▸ TEXT PROVIDED:
* * *

This topic describes how to partition data by using foreign tables.

You can use the LOCATION parameter to specify an Object Storage Service (OSS) folder that maps a foreign table. After you specify an OSS folder by using the LOCATION parameter, MaxCompute reads all data in the folder, including all files in the sub-folders. If the OSS folder contains a large amount of data or data in the OSS folder increases over time, a full-text scan will cause extra I/O operations and processing time. You can use one of the following methods to address this issue:
  • Store data in multiple OSS folders that map different foreign tables: You can specify multiple OSS folders to store data and use the LOCATION parameter to specify each of the folders for a foreign table. Then, MaxCompute can read data in each folder by using the corresponding foreign table.
  • Store data in an OSS folder that maps a foreign partitioned table: MaxCompute allows you to use foreign partitioned tables to better manage data.

Standard organization method and path structure of partitioned data in OSS

MaxCompute does not have the permission to manage data stored in external storage such as OSS. If MaxCompute needs to access OSS data by using a foreign partitioned table, make sure that the storage path of the OSS data is in the following format:
partitionKey1=value1\partitionKey2=value2\...
  1. Create a foreign partitioned table.
    Assume that your daily log files are stored in OSS, and you want to use MaxCompute to process the data on a daily basis. If the log files are in the CSV format and can be accessed by using the built-in extractor or a custom extractor, you can execute the following SQL statement to create a foreign partitioned table:
    CREATE EXTERNAL TABLE log_table_external (
        click STRING,
        ip STRING,
        url STRING
      )
      PARTITIONED BY (
        year STRING,
        month STRING,
        day STRING
      )
      STORED BY 'com.aliyun.odps.CsvStorageHandler'
      WITH SERDEPROPERTIES (
     'odps.properties.rolearn'='acs:ram::xxxxx:role/aliyunodpsdefaultrole'
    ) 
      LOCATION 'oss://oss-cn-hangzhou-zmf.aliyuncs.com/oss-odps-test/log_data/';

    You can use the PARTITIONED BY clause to specify the foreign table as a foreign partitioned table. In this example, the partitioned table has three levels of partitions with the partition keys year, month, and day, respectively.

    For the partitions to take effect, you must specify an OSS folder in the same format as the folder specified by LOCATION in the preceding example. The following example shows a valid folder:
    osscmd ls oss://oss-odps-test/log_data/
    2017-01-14 08:03:35 128MB Standard oss://oss-odps-test/log_data/year=2016/month=06/day=01/logfile
    2017-01-14 08:04:12 127MB Standard oss://oss-odps-test/log_data/year=2016/month=06/day=01/logfile.1
    2017-01-14 08:05:02 118MB Standard oss://oss-odps-test/log_data/year=2016/month=06/day=02/logfile
    2017-01-14 08:06:45 123MB Standard oss://oss-odps-test/log_data/year=2016/month=07/day=10/logfile
    2017-01-14 08:07:11 115MB Standard oss://oss-odps-test/log_data/year=2016/month=08/day=08/logfile
    ...
    Note In this example, data is uploaded to OSS by using OSS tools such as osscmd. Therefore, the storage path of the data is the path to which the data is uploaded.

* * *

▸ EXERCISE SET:
• 1. According to the text on partitioning data with foreign tables, why can mapping a foreign table to one large OSS folder be costly? Answer in one to three sentences.
• 2. Carry the text on partitioning data with foreign tables forward from its last sentence.
The lines that come after this play no part in either task.

▸ PROVIDED DATA:
* * *

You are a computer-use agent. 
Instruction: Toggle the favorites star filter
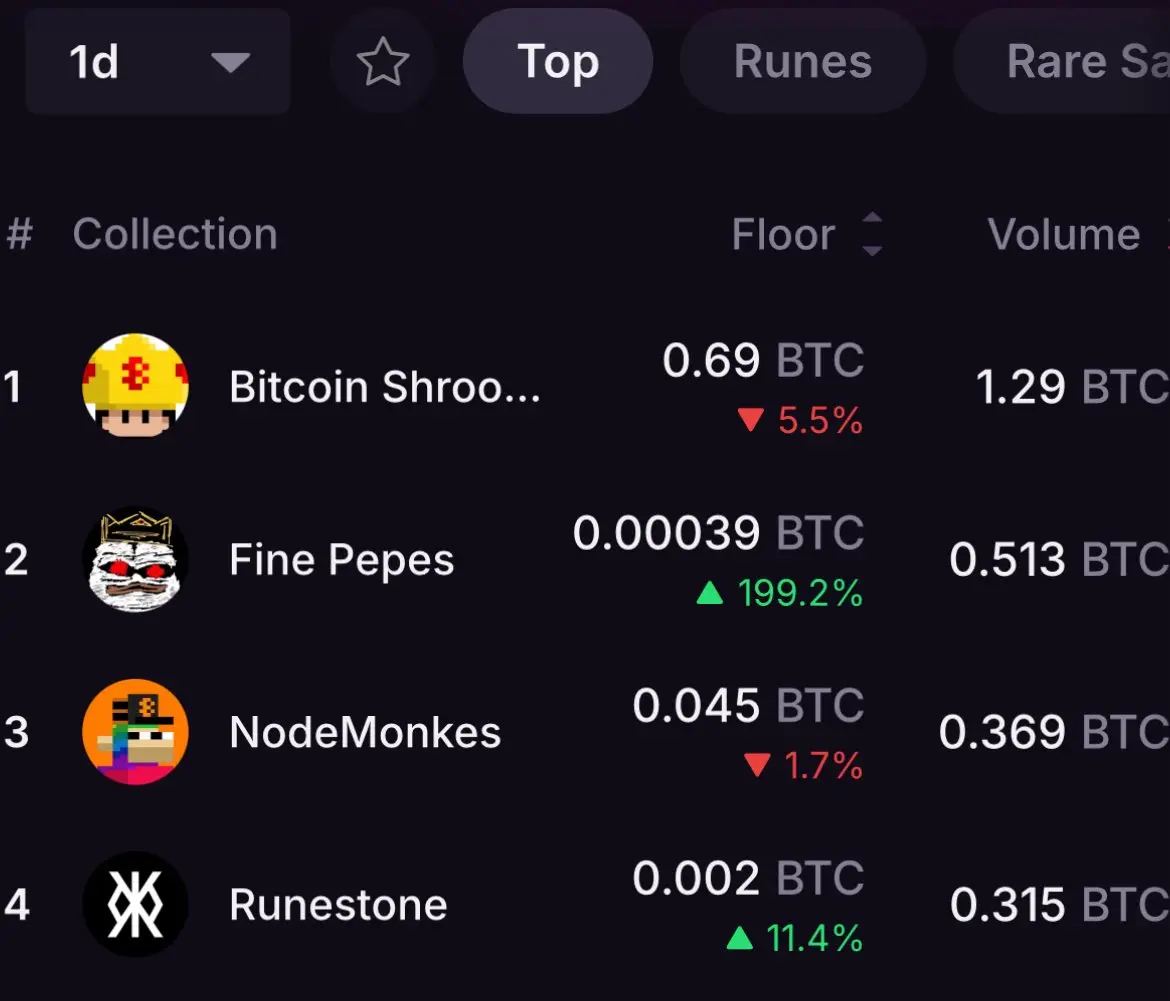point(383,61)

* * *

▸ THE REPLIES:
• 1. Once an OSS folder is specified with the LOCATION parameter, MaxCompute reads all data in that folder, including all files in its sub-folders. If the folder holds a large amount of data or its data grows over time, this full scan causes extra I/O operations and processing time.

• 2.
  2. Execute ALTER TABLE ADD PARTITION statements to add partitions to the foreign partitioned table.
    ALTER TABLE log_table_external ADD PARTITION (year = '2016', month = '06', day = '01')
    ALTER TABLE log_table_external ADD PARTITION (year = '2016', month = '06', day = '02')
    ALTER TABLE log_table_external ADD PARTITION (year = '2016', month = '07', day = '10')
    ALTER TABLE log_table_external ADD PARTITION (year = '2016', month = '08', day = '08')
    ...
    Note The preceding operations are the same as those on an internal partitioned table in MaxCompute. For more information about partitions, see Partition. If you have prepared data and added partitions to a foreign table of MaxCompute, you can execute SQL statements to process the OSS data that maps these partitions.
  3. Analyze data.
    • Execute the following SQL statement to obtain the number of distinctive IP addresses in the logs that were recorded on June 1, 2016:
      SELECT count(distinct(ip)) FROM log_table_external WHERE year = '2016' AND month = '06' AND day = '01';

      MaxCompute accesses only the files, logfile and logfile.1 in this example, in the log_data/year=2016/month=06/day=01 sub-folder but not all files in the log_data folder. This prevents unnecessary I/O operations.

    • Execute the following SQL statement to obtain the number of distinctive IP addresses in the logs that were recorded in the second half of 2016:
      SELECT count(distinct(ip)) FROM log_table_external WHERE year = '2016' AND month > '06';

Custom path of partitioned data in OSS

If you have historical data stored in OSS paths that are not in the partitionKey1=value1\partitionKey2=value2\... format, you can add partitions that map these OSS paths to a foreign table of MaxCompute. This way, MaxCompute can access data in these OSS paths.

The following example shows an OSS path that contains only partition values but not partition keys:
osscmd ls oss://oss-odps-test/log_data_customized/
2017-01-14 08:03:35 128MB Standard oss://oss-odps-test/log_data_customized/2016/06/01/logfile
2017-01-14 08:04:12 127MB Standard oss://oss-odps-test/log_data_customized/2016/06/01/logfile.1
2017-01-14 08:05:02 118MB Standard oss://oss-odps-test/log_data_customized/2016/06/02/logfile
2017-01-14 08:06:45 123MB Standard oss://oss-odps-test/log_data_customized/2016/07/10/logfile
2017-01-14 08:07:11 115MB Standard oss://oss-odps-test/log_data_customized/2016/08/08/logfile
...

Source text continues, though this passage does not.